• **Work to be completed**: Every entry below is to be copied exactly as written.

• **Stored records**:
[Start of Attachment]
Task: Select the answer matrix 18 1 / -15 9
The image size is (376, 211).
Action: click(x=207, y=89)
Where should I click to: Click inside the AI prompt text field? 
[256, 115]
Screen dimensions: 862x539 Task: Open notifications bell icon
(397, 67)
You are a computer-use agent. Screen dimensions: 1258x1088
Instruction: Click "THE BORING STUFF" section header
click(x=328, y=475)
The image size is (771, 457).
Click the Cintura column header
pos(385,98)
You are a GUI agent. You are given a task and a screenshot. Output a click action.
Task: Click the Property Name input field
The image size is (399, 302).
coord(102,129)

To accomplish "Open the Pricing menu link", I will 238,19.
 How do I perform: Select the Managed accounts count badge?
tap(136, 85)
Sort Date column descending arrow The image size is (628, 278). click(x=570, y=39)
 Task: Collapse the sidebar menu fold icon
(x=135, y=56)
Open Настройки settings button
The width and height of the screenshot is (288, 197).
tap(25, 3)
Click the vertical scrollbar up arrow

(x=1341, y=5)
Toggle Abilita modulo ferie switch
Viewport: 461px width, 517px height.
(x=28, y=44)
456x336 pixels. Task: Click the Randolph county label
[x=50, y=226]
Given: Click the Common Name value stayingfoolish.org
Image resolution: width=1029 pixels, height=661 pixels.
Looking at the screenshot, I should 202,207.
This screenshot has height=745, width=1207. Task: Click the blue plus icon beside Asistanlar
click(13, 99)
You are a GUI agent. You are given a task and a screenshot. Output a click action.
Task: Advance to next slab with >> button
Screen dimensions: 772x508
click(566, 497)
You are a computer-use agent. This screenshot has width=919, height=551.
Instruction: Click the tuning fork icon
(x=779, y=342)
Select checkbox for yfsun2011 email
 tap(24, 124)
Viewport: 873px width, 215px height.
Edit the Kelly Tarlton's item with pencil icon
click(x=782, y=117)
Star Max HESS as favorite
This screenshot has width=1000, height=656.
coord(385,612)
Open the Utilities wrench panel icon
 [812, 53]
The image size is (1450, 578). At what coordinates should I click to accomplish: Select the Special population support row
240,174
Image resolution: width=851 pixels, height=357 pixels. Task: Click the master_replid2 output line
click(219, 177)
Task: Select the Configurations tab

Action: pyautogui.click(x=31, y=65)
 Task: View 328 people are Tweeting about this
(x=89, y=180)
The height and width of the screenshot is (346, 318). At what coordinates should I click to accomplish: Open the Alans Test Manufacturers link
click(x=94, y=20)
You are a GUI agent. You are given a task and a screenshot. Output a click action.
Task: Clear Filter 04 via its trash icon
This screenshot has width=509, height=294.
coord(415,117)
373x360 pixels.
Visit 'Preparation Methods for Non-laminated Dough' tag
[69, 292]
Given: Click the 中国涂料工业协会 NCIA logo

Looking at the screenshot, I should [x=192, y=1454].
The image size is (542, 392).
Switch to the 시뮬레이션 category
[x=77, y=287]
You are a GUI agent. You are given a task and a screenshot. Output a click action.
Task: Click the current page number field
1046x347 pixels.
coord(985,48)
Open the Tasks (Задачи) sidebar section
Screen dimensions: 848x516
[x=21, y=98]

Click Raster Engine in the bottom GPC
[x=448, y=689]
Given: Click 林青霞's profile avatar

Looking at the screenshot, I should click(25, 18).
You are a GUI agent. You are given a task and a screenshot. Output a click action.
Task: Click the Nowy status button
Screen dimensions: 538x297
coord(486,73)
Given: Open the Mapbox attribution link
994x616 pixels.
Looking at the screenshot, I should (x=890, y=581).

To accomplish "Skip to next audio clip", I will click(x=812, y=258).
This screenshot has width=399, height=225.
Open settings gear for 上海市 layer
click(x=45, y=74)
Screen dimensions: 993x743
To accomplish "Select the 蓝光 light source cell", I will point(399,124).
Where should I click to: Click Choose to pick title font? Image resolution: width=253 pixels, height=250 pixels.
[End of Attachment]
• **Expected answer**:
Task: Select the answer matrix 18 1 / -15 9
The image size is (376, 211).
Action: click(x=207, y=89)
Where should I click to: Click inside the AI prompt text field? 
[256, 115]
Screen dimensions: 862x539 Task: Open notifications bell icon
(397, 67)
You are a computer-use agent. Screen dimensions: 1258x1088
Instruction: Click "THE BORING STUFF" section header
click(x=328, y=475)
The image size is (771, 457).
Click the Cintura column header
pos(385,98)
You are a GUI agent. You are given a task and a screenshot. Output a click action.
Task: Click the Property Name input field
The image size is (399, 302).
coord(102,129)

To accomplish "Open the Pricing menu link", I will 238,19.
 How do I perform: Select the Managed accounts count badge?
tap(136, 85)
Sort Date column descending arrow The image size is (628, 278). click(x=570, y=39)
 Task: Collapse the sidebar menu fold icon
(x=135, y=56)
Open Настройки settings button
The width and height of the screenshot is (288, 197).
tap(25, 3)
Click the vertical scrollbar up arrow

(x=1341, y=5)
Toggle Abilita modulo ferie switch
Viewport: 461px width, 517px height.
(x=28, y=44)
456x336 pixels. Task: Click the Randolph county label
[x=50, y=226]
Given: Click the Common Name value stayingfoolish.org
Image resolution: width=1029 pixels, height=661 pixels.
Looking at the screenshot, I should 202,207.
This screenshot has height=745, width=1207. Task: Click the blue plus icon beside Asistanlar
click(13, 99)
You are a GUI agent. You are given a task and a screenshot. Output a click action.
Task: Advance to next slab with >> button
Screen dimensions: 772x508
click(566, 497)
You are a computer-use agent. This screenshot has width=919, height=551.
Instruction: Click the tuning fork icon
(x=779, y=342)
Select checkbox for yfsun2011 email
 tap(24, 124)
Viewport: 873px width, 215px height.
Edit the Kelly Tarlton's item with pencil icon
click(x=782, y=117)
Star Max HESS as favorite
This screenshot has width=1000, height=656.
coord(385,612)
Open the Utilities wrench panel icon
 [812, 53]
The image size is (1450, 578). At what coordinates should I click to accomplish: Select the Special population support row
240,174
Image resolution: width=851 pixels, height=357 pixels. Task: Click the master_replid2 output line
click(219, 177)
Task: Select the Configurations tab

Action: pyautogui.click(x=31, y=65)
 Task: View 328 people are Tweeting about this
(x=89, y=180)
The height and width of the screenshot is (346, 318). At what coordinates should I click to accomplish: Open the Alans Test Manufacturers link
click(x=94, y=20)
You are a GUI agent. You are given a task and a screenshot. Output a click action.
Task: Clear Filter 04 via its trash icon
This screenshot has width=509, height=294.
coord(415,117)
373x360 pixels.
Visit 'Preparation Methods for Non-laminated Dough' tag
[69, 292]
Given: Click the 中国涂料工业协会 NCIA logo

Looking at the screenshot, I should [x=192, y=1454].
The image size is (542, 392).
Switch to the 시뮬레이션 category
[x=77, y=287]
You are a GUI agent. You are given a task and a screenshot. Output a click action.
Task: Click the current page number field
1046x347 pixels.
coord(985,48)
Open the Tasks (Задачи) sidebar section
Screen dimensions: 848x516
[x=21, y=98]

Click Raster Engine in the bottom GPC
[x=448, y=689]
Given: Click 林青霞's profile avatar

Looking at the screenshot, I should click(25, 18).
You are a GUI agent. You are given a task and a screenshot. Output a click action.
Task: Click the Nowy status button
Screen dimensions: 538x297
coord(486,73)
Given: Open the Mapbox attribution link
994x616 pixels.
Looking at the screenshot, I should (x=890, y=581).

To accomplish "Skip to next audio clip", I will click(x=812, y=258).
This screenshot has width=399, height=225.
Open settings gear for 上海市 layer
click(x=45, y=74)
Screen dimensions: 993x743
To accomplish "Select the 蓝光 light source cell", I will point(399,124).
Where should I click to: Click Choose to pick title font? Image resolution: width=253 pixels, height=250 pixels.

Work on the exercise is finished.